Lynette Hammond has worked for the Klamath County Parole and Probation Office since 1995, starting as a secretary.  She was promoted to Parole Officer I in 1997 after filing a grievance, and was promoted that same year to the position of Parole Officer II (PO II), working as such for the past eight and one-half years.

            In January 2006, a restructuring of the Department resulted in the creation of a new Parole Officer III (PO III) position.  By laying-off two of the three PO II positions and adding one PO III, the County intended to increase flexibility in serving its range of clients.  The PO III could serve lower-risk clients, as the PO II had, but could also work with higher-risk clients, which the PO II could not.  Officer Hammond was retained as the only PO II in the Department.

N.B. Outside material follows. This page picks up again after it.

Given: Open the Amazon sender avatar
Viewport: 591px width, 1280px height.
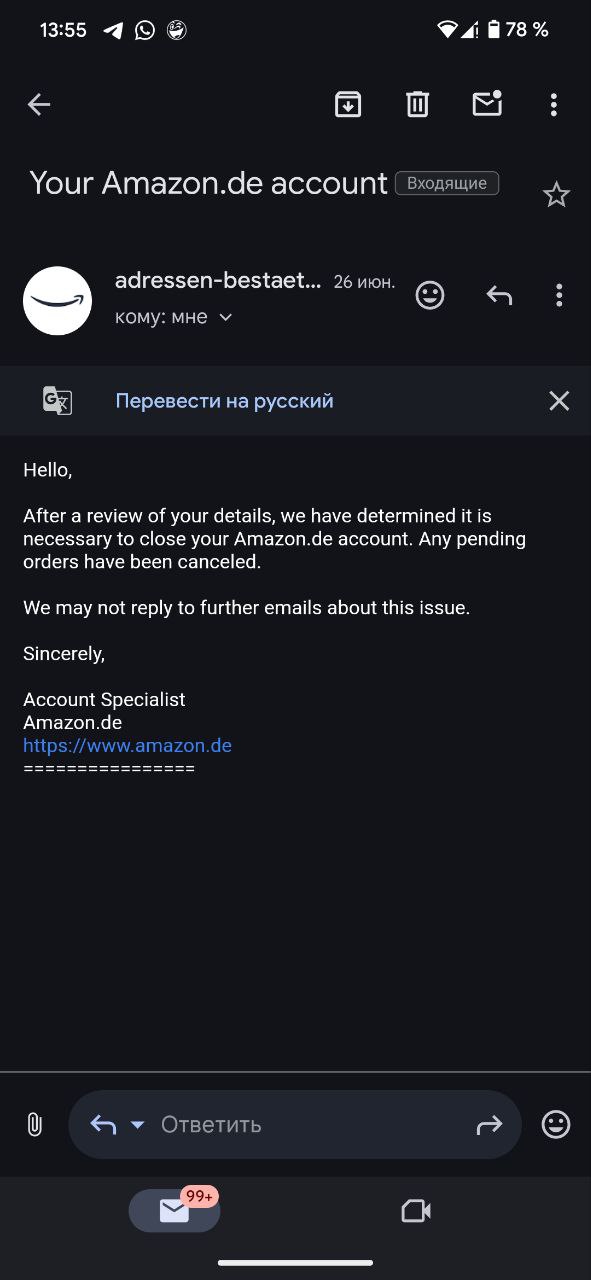Looking at the screenshot, I should point(57,301).
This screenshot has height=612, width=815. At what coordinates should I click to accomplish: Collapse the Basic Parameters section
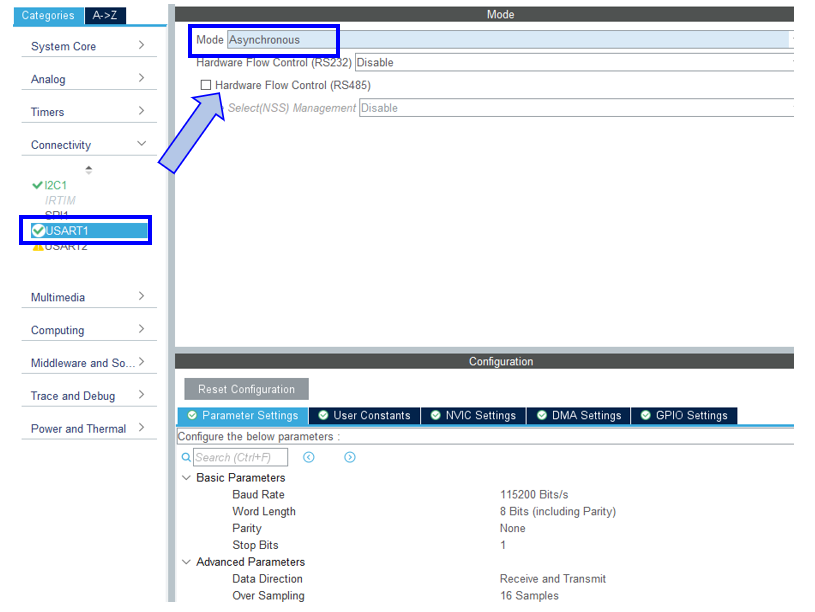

            To fill the new PO III position, the County decided to recruit internally, eventually promoting Linda Mills, who had been identified for layoff as a PO II.  Officer Mills had previously applied for this position and had filed a grievance with the Laborer’s Union in 2004 when the County failed to promote her.  At that time, the County had found that Ms. Mills was not the “best qualified candidate for the position”.  Since that time, Officer Mills has obtained the education and experience necessary to compete successfully for the promotion to PO III. While Ms. Mills and Ms. Hammond have comparable training and experience, Ms. Mills has a college education.  Ms. Hammond did not compete for this promotion.

            Shortly after this departmental restructuring, one PO III left the department, creating a vacancy.  Officer Hammond decided to apply for the promotion.

            Along with five other internal and external candidates, Officer Hammond participated in the Department’s standard selection process, which takes place in three phases: an initial screening of the applications; an oral interview panel comprised of internal personnel, FOPPO representation, and an external evaluator; and finally an interview of the top candidates by the supervisor of the position (Kiki Parker) and Director of the Department (Steve Berger). 

Normal practice is to grant a final interview only to the top 2-3 applicants (those within 20 points of the top score). However, in this case the Department decided to consider “preference” to internal candidates and granted an interview to Ms. Hammond (whose score was more than 20 points less than the highest).  After this final interview, Ms. Hammond ranked fourth out of five applicants. 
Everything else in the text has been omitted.